#### Activity
Nothing below is to be printed except the lines between the line holding "Viewport: 1456px width, 819px height." and the line holding "The image size is (1204, 982).", inclusive, each exactly as it appears.

(Data excerpts)
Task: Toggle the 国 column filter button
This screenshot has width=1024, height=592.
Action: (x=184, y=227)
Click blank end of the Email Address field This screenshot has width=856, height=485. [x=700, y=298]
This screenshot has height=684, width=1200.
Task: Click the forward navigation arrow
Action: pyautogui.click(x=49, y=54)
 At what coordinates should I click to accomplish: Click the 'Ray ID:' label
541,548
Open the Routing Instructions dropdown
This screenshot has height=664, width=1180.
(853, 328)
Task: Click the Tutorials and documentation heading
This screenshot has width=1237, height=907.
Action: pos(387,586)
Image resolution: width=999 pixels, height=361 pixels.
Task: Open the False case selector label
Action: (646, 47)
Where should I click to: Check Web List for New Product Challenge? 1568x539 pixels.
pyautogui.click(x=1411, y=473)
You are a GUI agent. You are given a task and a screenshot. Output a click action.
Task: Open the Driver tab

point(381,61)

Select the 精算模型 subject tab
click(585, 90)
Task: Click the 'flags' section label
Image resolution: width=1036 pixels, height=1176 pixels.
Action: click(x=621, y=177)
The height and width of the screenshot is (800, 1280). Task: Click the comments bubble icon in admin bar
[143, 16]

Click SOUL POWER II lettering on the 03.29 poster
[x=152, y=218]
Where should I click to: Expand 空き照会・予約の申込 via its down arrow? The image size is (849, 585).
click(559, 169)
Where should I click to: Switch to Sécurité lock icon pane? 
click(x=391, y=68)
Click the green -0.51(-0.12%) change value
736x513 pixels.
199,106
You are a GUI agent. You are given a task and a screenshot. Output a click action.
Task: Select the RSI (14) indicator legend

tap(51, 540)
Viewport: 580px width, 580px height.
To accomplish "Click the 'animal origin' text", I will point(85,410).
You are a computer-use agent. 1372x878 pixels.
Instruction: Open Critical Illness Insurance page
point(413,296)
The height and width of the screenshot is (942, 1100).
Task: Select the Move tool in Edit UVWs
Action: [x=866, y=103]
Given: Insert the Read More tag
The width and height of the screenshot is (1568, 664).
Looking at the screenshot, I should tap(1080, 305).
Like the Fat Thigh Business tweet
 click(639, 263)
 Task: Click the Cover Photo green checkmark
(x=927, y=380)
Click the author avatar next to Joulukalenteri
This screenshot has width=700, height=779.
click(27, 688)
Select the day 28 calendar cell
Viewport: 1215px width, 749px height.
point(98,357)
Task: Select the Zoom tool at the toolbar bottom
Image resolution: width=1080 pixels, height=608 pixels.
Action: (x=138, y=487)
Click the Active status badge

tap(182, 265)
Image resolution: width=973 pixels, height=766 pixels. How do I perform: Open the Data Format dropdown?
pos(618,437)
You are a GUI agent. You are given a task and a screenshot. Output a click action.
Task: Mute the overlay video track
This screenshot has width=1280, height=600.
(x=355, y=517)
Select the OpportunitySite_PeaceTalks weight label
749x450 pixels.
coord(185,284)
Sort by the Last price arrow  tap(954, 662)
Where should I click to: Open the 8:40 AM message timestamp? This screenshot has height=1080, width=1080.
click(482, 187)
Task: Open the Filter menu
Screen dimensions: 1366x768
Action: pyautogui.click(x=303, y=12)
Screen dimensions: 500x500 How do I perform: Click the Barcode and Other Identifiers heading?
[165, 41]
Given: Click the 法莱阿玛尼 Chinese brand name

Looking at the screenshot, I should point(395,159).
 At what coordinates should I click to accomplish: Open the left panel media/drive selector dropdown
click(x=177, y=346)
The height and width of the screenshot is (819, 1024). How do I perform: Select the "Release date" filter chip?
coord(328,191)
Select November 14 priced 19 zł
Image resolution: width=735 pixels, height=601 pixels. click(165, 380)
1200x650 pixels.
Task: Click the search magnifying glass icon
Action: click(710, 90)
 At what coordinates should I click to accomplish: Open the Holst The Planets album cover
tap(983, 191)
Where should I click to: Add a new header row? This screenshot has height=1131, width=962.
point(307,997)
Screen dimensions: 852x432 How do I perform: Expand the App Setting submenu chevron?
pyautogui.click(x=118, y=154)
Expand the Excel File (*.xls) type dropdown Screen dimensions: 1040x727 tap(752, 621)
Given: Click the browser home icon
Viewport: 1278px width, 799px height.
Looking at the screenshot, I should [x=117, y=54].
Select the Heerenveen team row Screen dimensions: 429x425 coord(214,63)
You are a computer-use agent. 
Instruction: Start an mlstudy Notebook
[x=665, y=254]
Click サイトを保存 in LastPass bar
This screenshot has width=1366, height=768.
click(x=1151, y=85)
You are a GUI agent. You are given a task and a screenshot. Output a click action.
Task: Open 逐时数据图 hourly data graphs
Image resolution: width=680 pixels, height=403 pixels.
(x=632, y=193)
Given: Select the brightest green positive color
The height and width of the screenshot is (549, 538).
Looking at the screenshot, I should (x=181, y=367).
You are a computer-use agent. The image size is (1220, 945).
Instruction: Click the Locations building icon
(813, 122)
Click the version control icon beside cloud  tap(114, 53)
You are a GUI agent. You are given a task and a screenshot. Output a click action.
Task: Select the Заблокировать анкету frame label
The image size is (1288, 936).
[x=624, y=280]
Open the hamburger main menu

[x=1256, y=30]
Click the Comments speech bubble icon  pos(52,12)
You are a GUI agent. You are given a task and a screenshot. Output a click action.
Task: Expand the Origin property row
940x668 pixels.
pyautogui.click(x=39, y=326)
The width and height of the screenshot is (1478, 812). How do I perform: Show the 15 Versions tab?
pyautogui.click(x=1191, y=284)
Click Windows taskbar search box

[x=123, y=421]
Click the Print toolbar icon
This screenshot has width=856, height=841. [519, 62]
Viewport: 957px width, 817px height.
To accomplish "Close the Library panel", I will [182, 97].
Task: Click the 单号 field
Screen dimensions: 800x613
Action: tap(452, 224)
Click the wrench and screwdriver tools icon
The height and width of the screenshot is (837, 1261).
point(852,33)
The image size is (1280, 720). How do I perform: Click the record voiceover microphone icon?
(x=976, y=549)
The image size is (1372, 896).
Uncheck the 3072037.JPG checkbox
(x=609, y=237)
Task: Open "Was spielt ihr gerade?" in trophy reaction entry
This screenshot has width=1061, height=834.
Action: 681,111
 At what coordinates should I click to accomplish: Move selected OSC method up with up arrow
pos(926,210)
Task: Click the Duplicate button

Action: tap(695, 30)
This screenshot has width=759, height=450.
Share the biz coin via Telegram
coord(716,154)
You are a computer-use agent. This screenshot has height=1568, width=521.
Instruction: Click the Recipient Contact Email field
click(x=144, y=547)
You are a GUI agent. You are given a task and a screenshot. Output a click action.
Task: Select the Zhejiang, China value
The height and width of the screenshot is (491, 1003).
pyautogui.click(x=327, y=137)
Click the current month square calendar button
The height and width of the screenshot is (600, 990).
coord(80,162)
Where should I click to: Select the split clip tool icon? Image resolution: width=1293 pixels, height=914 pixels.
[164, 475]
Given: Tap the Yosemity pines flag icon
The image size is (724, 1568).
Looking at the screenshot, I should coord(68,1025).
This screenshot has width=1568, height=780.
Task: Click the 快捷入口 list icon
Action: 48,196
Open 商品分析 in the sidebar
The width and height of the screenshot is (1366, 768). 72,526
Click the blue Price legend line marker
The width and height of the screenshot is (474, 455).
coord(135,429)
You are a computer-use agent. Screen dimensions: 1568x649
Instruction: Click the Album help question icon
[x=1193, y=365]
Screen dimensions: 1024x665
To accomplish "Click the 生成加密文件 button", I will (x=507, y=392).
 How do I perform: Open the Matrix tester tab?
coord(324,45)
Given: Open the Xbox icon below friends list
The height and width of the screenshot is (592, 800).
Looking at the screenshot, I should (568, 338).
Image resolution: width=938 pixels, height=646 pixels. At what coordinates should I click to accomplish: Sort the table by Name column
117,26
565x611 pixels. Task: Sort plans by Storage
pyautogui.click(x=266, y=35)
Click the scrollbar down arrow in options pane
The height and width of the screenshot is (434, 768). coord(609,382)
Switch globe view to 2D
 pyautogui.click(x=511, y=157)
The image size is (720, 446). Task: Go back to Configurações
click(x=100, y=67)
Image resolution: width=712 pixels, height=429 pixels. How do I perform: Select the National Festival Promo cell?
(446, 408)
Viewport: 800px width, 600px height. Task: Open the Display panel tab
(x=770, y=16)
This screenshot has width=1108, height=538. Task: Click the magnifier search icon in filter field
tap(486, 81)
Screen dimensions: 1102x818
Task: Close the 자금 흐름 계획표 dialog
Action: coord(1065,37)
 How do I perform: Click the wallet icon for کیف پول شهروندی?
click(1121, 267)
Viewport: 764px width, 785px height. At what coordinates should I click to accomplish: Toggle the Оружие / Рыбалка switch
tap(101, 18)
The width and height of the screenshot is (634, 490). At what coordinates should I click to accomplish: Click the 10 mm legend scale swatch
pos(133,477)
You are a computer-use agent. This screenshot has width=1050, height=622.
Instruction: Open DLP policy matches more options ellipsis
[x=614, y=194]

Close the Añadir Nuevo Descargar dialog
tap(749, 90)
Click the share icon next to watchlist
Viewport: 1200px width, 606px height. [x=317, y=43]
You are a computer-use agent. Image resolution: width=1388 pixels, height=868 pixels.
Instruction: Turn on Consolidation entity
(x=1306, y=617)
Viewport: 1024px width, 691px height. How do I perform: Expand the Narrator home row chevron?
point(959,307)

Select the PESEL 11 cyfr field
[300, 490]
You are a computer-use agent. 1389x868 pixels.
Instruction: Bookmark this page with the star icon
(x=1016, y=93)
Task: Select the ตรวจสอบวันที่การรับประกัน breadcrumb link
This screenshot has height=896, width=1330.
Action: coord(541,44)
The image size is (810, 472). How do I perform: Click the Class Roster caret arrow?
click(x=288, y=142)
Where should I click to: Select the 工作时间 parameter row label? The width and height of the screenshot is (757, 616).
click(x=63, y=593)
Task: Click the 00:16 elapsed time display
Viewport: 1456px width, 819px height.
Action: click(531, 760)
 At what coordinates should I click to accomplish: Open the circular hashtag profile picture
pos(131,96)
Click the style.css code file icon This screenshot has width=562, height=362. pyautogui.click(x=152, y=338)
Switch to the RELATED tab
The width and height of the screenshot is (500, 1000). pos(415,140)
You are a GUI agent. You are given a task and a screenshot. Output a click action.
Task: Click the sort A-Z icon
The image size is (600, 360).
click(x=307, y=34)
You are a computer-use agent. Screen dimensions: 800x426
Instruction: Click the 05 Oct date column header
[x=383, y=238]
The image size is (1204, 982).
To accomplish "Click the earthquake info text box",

#### Exercise answer
Viewport: 1456px width, 819px height.
Action: click(531, 760)
 At what coordinates should I click to accomplish: Open the circular hashtag profile picture
pos(131,96)
Click the style.css code file icon This screenshot has width=562, height=362. pyautogui.click(x=152, y=338)
Switch to the RELATED tab
The width and height of the screenshot is (500, 1000). pos(415,140)
You are a GUI agent. You are given a task and a screenshot. Output a click action.
Task: Click the sort A-Z icon
The image size is (600, 360).
click(x=307, y=34)
You are a computer-use agent. Screen dimensions: 800x426
Instruction: Click the 05 Oct date column header
[x=383, y=238]
The image size is (1204, 982).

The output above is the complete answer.